Klar ist aber auch: Die besonderen Witterungsbedingungen des Anbaujahres 2023/2024 waren im negativen Sinne prädestiniert, um diese Unterschiede der Standorte zutage zu fördern. Daher lohnt sich ein etwas detaillierterer Rückblick, um daraus mögliche Lehren ziehen zu können. Zumal es in den letzten Wochen verbreitet wieder ergiebigen Regen gegeben hat und die Böden erneut wassergesättigt sind.

Das Getreide hatte zu wenige Wurzeln für eine gute Ernte

Die Misere begann für viele Betriebe bereits im Herbst 2023. Die sehr hohen Niederschläge in den Sommermonaten hatten die Böden weitgehend aufgefüllt. Bodenbearbeitung und Aussaat liefen unter nicht optimalen Bedingungen ab. Oftmals waren die aus der Ernte 2023 resultierenden Strukturschäden nicht mehr zu beseitigen. Saaten ab Mitte Oktober waren vielfach nur mit großen Zugeständnissen an die Bodenstruktur zu realisieren. Die Folge war eine spärliche Bewurzelung und sich zögerlich entwickelnde Bestände.

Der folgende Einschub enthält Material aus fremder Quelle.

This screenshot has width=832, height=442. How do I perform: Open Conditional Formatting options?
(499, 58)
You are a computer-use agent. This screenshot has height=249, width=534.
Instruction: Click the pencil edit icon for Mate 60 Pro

Extreme Herbst- und Winterniederschläge setzten dem schwachen Wurzelwerk weiter zu. Damit fehlten insbesondere die für die Cytokininbildung wichtigen Feinwurzeln. Die Zellteilungsaktivität war gehemmt und so litten nicht nur die Bestockung, sondern mit der Kornzahl pro Ähre und dem TKG gleich alle drei Ertragskomponenten.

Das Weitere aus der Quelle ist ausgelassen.